Episódios de violência ou agressão
O alcoolismo pode aumentar significativamente o risco de episódios de violência ou agressão, tanto no ambiente doméstico como social. Esta maior propensão para comportamentos violentos deve-se, em parte, aos efeitos do álcool no sistema nervoso central, que podem levar a diminuição da inibição, mau julgamento e aumento da impulsividade.
Além disso, o álcool prejudica a capacidade de processar adequadamente os sinais sociais, o que pode resultar em interpretações erradas das intenções dos outros (mal-entendidos) e, consequentemente, em reações desproporcionais.
A presença de violência em indivíduos com problemas de álcool não só tem um impacto devastador nas relações pessoais e familiares, mas também representa um risco significativo para a segurança e o bem-estar de todos os envolvidos. As vítimas desta violência, muitas vezes familiares ou entes queridos entes queridos, eles podem sofrer consequências a longo prazo na sua saúde física e mental.
Dificuldades financeiras devido a gastos com álcool
As dificuldades financeiras são uma consequência direta e muitas vezes devastadora do alcoolismo, causada por gastos excessivos com álcool. Este padrão de consumo não envolve apenas a compra de bebidas alcoólicas, mas também pode implicar custos adicionais relacionados com o estilo de vida que acompanha a bebida, como saídas frequentes, jogos de azar ou compras impulsivas (realizadas sob o efeito do álcool).
À medida que a dependência se aprofunda, a prioridade financeira do indivíduo muda para a compra de álcool em detrimento das necessidades e responsabilidades básicas, tais como renda, hipoteca, contas domésticas, alimentação e cuidados familiares.
Este realinhamento de prioridades pode levar a dívidas significativas, perda de poupanças e até falência.. A situação torna-se ainda mais complicada se o alcoolismo afetar a capacidade do indivíduo de manter um emprego estável. A perda de rendimentos, associada ao aumento dos gastos, cria um ciclo vicioso de dificuldades financeiras que pode ser extremamente difícil de quebrar sem ajuda externa.
Priorize o consumo de álcool em detrimento dos relacionamentos
Priorizar o consumo de álcool em detrimento dos relacionamentos é um indicador comum de alcoolismo, onde o consumo de álcool ocupa um lugar central na vida do indivíduo, relegando as interações pessoais significativas para segundo plano. Esse comportamento não afeta apenas a dinâmica do relacionamento do casal, mas também pode desgastar os laços familiares e de amizade.

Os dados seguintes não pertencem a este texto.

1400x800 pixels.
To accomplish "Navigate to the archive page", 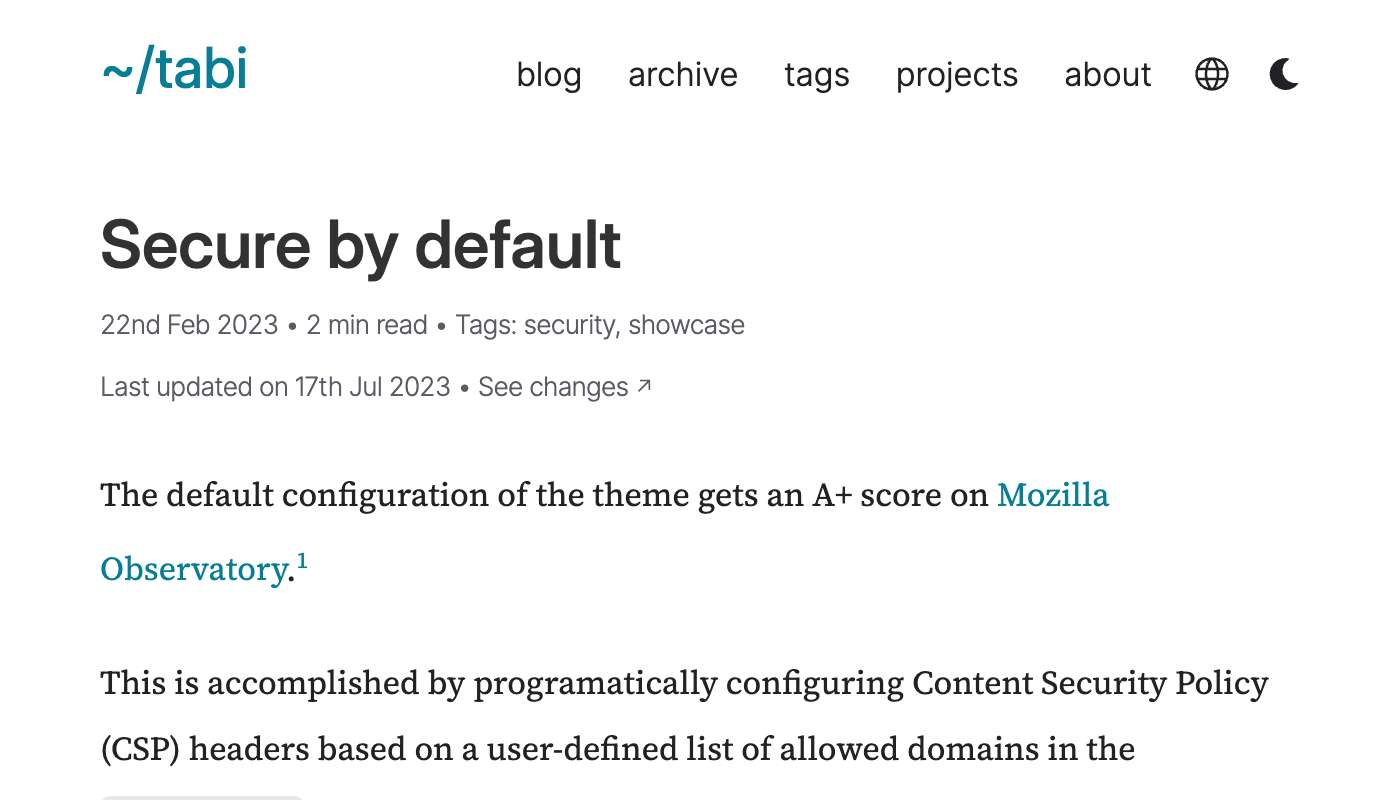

À medida que o álcool se torna a prioridade, menos tempo e atenção são investidos nas necessidades emocionais e físicas dos entes queridos, o que pode levar a sentimentos de negligência, rejeição e solidão neles.
A reconfiguração de prioridades afeta profundamente a qualidade do relacionamento. A comunicação deteriora-se, as atividades partilhadas são reduzidas e a tensão aumenta. Promessas e compromissos ficam em segundo plano, muitas vezes não cumpridos devido às consequências do consumo excessivo de álcool. Este ciclo de desatenção e negligência pode levar a conflitos constantes, ressentimentos e, em alguns casos, à dissolução do relacionamento.
A recuperação envolve reconhecer o impacto negativo que o álcool teve nos relacionamentos e trabalhar conscientemente para reparar esses laços.. Este processo não requer apenas a redução ou eliminação do consumo de álcool, mas também o investimento de tempo e esforço na reconstrução da confiança e no fortalecimento das ligações pessoais. A terapia de casal e familiar pode ser essencial para ajudar a pessoa a se recuperar, oferecendo um espaço seguro para explorar emoções, melhorar a comunicação e curar as feridas causadas pelo alcoolismo.